According to Gartner researchers: “Cloud services and the IoT are proliferating at an unprecedented rate to meet consumer demand and expected experience—for example, based on the Gartner prediction that, by 2020, the installed base of the IoT will exceed 26 billion units worldwide, globally there will be 15 billion networked devices in 2015, an increase from 7 billion in 2010. Therefore, few organizations will escape the need to make products intelligent and the need to interface smart objects with corporate systems. These Internet connections with people, business, and things are generating large amounts of data. Those who conquer the data with analysis can win and disrupt the market toward extreme profits.”

Wanted: More Cyber Cops

If cloud consolidation and implementation is to move as fast as projected, security enhancements need to be just as speedy. An Oracle-sponsored study from Harvard Business Review Analytic Services found that 62% of survey respondents thought data security issues remain the biggest barriers to expanded cloud adoption at their companies.

There are security systems driven by big data, known in the industry as an “immune-system approach,” that use behavioral analytics to build automated monitoring systems. These find and counter cyber attacks in real time. Other technologies, such as cloud-based data masking or firewalls at the database level, add further preventive layers. And the message to users may be that high-level “immunity” is much safer and potentially cheaper (think economies of scale) than in-house security.

“This is one factor steering many CIOs toward established vendors for cloud services—they have the resources to invest in state-of-the-art security—both physical and logical,” according to the analysis included in the Harvard Business Review study.

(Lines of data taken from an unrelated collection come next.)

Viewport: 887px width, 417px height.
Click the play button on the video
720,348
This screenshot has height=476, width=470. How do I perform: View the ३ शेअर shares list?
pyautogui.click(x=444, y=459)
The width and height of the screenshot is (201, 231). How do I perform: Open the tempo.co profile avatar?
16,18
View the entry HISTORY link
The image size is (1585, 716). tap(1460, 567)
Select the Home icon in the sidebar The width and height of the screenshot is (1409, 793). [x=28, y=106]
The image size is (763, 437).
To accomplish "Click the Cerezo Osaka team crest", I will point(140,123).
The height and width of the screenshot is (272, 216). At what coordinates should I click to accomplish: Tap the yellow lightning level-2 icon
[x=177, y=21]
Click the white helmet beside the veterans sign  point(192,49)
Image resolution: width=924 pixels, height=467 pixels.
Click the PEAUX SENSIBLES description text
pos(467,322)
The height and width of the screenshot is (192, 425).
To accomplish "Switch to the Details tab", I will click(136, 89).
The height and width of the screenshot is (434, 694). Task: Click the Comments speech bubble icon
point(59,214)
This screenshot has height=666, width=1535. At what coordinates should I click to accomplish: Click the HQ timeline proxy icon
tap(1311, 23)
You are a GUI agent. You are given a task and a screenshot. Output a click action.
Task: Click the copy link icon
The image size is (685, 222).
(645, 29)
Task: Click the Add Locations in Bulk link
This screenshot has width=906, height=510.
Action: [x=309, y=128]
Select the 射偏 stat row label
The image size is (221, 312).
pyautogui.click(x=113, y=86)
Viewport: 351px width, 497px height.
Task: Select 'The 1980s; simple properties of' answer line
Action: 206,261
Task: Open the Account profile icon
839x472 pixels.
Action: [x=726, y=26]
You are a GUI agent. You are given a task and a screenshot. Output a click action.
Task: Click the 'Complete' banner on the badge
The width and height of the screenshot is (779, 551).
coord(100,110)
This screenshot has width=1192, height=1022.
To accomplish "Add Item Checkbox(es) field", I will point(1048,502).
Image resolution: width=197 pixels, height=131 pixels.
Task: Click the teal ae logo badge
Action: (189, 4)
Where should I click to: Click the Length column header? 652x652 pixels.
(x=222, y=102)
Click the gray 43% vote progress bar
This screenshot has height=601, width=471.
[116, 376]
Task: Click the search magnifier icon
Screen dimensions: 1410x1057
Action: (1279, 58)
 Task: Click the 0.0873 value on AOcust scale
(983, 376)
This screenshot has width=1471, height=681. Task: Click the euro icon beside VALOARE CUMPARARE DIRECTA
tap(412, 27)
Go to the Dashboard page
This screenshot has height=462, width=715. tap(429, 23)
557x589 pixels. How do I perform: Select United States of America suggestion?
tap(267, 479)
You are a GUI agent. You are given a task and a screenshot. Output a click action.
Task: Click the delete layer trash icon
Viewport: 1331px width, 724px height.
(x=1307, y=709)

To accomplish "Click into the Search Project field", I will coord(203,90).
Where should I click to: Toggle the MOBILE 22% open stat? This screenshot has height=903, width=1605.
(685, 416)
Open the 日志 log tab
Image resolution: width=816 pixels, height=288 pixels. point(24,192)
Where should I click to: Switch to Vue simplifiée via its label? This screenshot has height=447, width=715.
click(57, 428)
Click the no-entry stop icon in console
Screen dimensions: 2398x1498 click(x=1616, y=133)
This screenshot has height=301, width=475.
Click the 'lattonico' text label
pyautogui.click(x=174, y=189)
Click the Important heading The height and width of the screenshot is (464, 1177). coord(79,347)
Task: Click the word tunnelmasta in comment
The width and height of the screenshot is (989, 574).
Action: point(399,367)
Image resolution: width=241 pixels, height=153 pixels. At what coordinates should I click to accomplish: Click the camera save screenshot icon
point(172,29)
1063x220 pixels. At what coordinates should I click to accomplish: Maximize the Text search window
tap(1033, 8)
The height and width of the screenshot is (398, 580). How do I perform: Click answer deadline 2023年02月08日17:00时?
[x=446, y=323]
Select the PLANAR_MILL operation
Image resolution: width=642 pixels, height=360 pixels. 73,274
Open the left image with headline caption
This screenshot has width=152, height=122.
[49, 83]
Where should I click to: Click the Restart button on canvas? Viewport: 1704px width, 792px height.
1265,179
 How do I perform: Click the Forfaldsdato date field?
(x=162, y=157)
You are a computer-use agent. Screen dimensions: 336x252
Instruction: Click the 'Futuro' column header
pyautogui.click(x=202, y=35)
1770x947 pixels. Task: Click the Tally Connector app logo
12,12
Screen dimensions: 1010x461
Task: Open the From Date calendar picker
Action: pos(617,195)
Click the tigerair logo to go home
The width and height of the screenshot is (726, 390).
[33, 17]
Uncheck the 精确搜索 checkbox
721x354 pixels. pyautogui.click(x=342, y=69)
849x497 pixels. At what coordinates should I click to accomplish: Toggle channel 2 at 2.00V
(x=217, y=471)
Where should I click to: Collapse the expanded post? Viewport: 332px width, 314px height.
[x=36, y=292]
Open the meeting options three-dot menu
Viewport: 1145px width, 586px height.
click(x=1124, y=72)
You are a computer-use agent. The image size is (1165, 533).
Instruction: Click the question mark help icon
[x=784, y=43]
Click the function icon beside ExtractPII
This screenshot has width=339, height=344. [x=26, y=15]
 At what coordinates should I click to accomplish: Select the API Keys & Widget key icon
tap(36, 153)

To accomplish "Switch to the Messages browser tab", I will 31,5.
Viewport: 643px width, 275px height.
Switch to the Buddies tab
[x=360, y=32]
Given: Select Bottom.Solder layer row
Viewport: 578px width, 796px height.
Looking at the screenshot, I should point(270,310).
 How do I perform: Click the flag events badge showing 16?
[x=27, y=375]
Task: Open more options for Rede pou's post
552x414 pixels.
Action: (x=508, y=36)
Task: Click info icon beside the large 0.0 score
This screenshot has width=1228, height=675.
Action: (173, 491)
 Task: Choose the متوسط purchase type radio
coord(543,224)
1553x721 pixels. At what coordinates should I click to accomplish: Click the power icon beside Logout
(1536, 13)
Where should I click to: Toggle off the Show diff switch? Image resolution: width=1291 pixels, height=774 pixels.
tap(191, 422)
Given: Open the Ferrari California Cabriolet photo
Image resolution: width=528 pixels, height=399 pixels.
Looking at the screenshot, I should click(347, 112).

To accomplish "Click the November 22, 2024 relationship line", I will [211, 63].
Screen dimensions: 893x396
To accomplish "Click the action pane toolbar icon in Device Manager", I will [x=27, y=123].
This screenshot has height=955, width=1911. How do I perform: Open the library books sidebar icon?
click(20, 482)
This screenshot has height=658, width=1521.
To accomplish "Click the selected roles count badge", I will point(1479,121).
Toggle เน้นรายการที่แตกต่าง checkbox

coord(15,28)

As vendors continue to inoculate the cloud with secure migration technology that encrypts data being moved to the cloud, the business case for cloud security could only strengthen.

So even the way that the disrupters disrupt changes in pace and scope. Investors will be smart to always ask what’s next for cloud computing, its big players, would-be competitors, and the enterprising users who see the cloud as their growth engine. This includes the blue-chip techs that compete among each other and increasingly gobble up startups.

Businesses that can adapt to usage are arguably at a competitive advantage, but high-profile financial security breaches and the cultural conundrum over whether faster and deeper access to data is imposing or innovative will continue to challenge our economy’s virtual cloud infrastructure and the companies that build, analyze, and fix it.